Algo en él me atrajo los recuerdos. No sabría decir el qué, porque el hombre que se cruzó en el momento de pasar el paso de cebra, era vulgar, sin nada que llamara la atención. Poco pelo, ralo y sumiso en la nuca, con hebras blancas que atenuaban la tristeza de un gris que no plateaba, unos ojos cansados de ver y en la boca la mueca de amarga complacencia con lo que queda por vivir. No, no era para fijarse en él. Su andar desgarbado, portando una chaqueta que vio tiempos más lucidos, colgada de la espalda como si sobrara tela o los hombros hubieran menguado. El paso lento de quien no tiene prisa ni sitio donde ir.
Le contemplé en silencio, buscando en mi memoria algo que relacionara el ímpetu del recuerdo que pugnaba en salir. Nada. No pude recordar nada.
Seguí caminando, con la mente confusa, mientras de vez en cuando me volvía la imagen del tipo del paso de cebra. Llegué al despacho, dejé el portafolios en la mesa, abrí el ordenador, con la rutina diaria y comencé la jornada de trabajo. Hoy era un día especialmente complejo. Estrenábamos prototipo, por tanto el tiempo se diluyó sin cautela hasta la tarde, cuando cayó el telón y todo el cansancio se quedó a la intemperie.
Recogí los papeles, que debía llevar a casa para repasar los últimos flecos de las novedades experimentadas durante el día. Intuía que poco podría completar, debido a ese agotamiento que dobla las piernas y nubla la razón haciendo un poso en el entendimiento.
Entonces, como un rayo me llegó la luz. Volvió la imagen del paseante matinal, pero no como le había visto ese día. No. Ahora, llegaba con la nitidez de las buenas noticias, la imagen de un fornido muchacho con poco más de veinte años que pavoneaba su belleza por la arena de la playa justo en la raya donde el mar dibuja su arrebato. Abrazado a la tabla de surf, dejando que el pelo se meciera a golpe de la brisa, con la piel dorada, los andares prietos, concisos, como anda la gente que sabe que es bella y que es contemplada. Sus piernas macizas, torneadas, maceradas con un bello rubio que relucía al sol. Esa imagen, un día detrás de otro, aplacaba mi tedio en ese verano donde los granos afloraron en mi piel, y como en los anteriores, mi sujetador se quedaba vacío a menos que lo rellenara de algodón. Con mis caderas escurridas y tenues que desarbolaban mis andares de pato. Él era el dios rubio que adornaba mis sueños, cuando de noche, en la intimidad de mi alcoba repasaba el día con la desolación de no haber avanzado en mi tibia relación de ausencias.

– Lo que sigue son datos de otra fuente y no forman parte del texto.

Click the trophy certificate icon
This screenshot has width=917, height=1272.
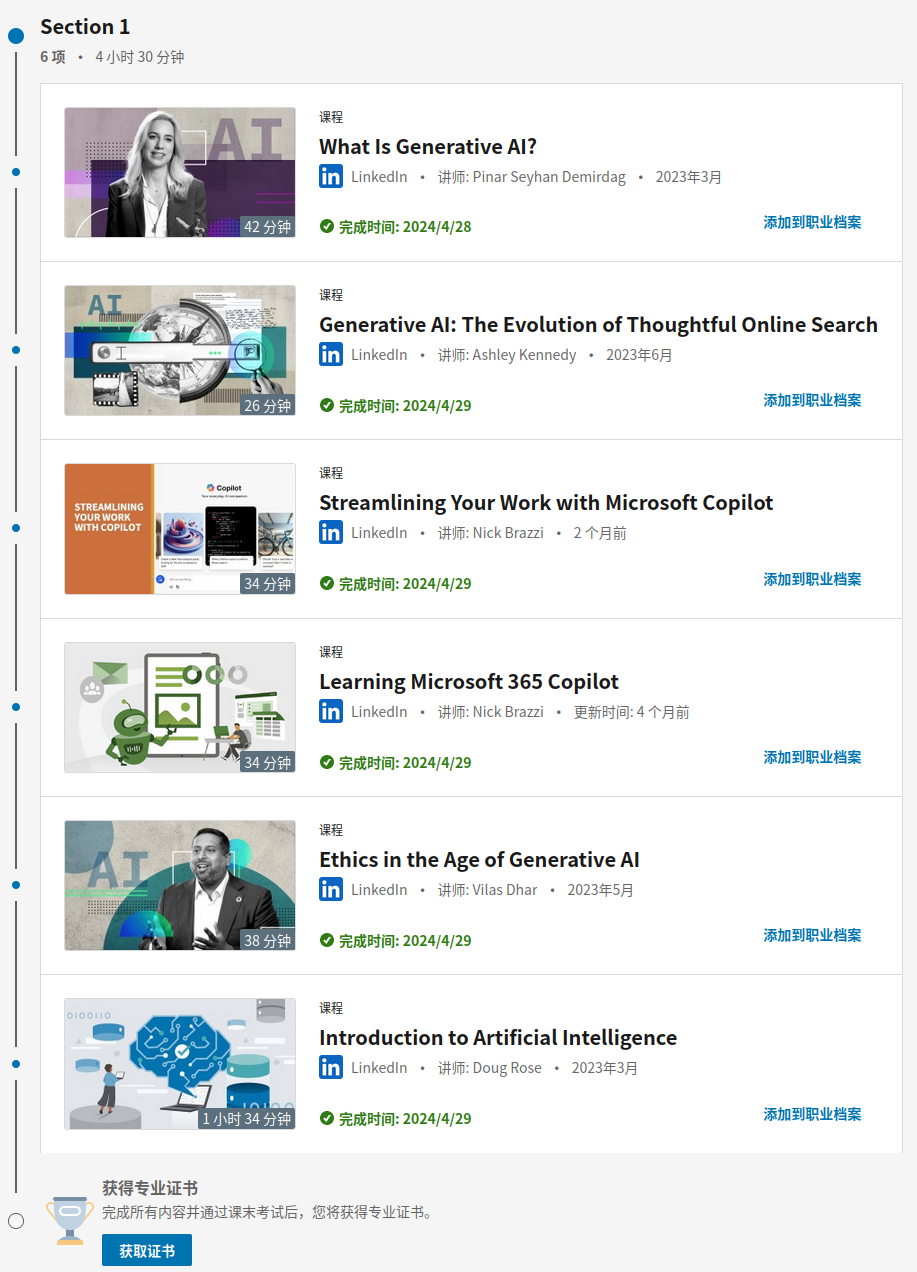pos(70,1220)
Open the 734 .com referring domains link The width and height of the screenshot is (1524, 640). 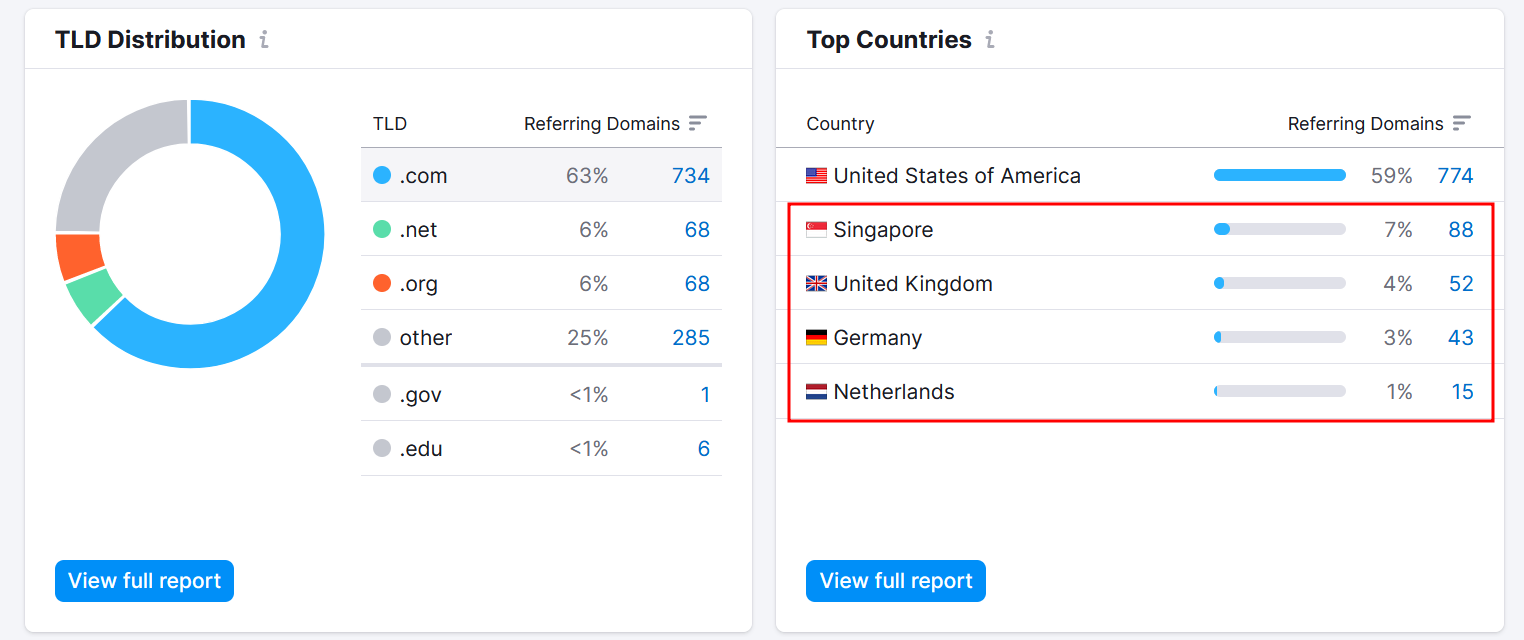[690, 176]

Nunca le hablé, ni él reparó en mí. Tan solo tuvimos la distancia de mi toalla y de su paseo por la playa, portando la tabla en busca de olas y de un futuro que auguré brillante. Jamás volví a verle hasta esta mañana.
Con pena, recogí los papeles, caminé por las sombras que la tarde auguraban pensando que el tiempo suele matar los sueños.
#MariaToca
Perdona, María, que no te reconociera, te ví tan mayor, tan vencida por la vida, tan cansada de las modas, que por un instante, en aquel paso de cebra, pensé que mi adicción a las drogas me estaban jugando una mala pasada otra vez, después de tantas y tantas recaidas, sin tener adonde asirme. Solo con tu recuerdo enorme podré vivir hasta mañana. Siempre tuyo: Jesús.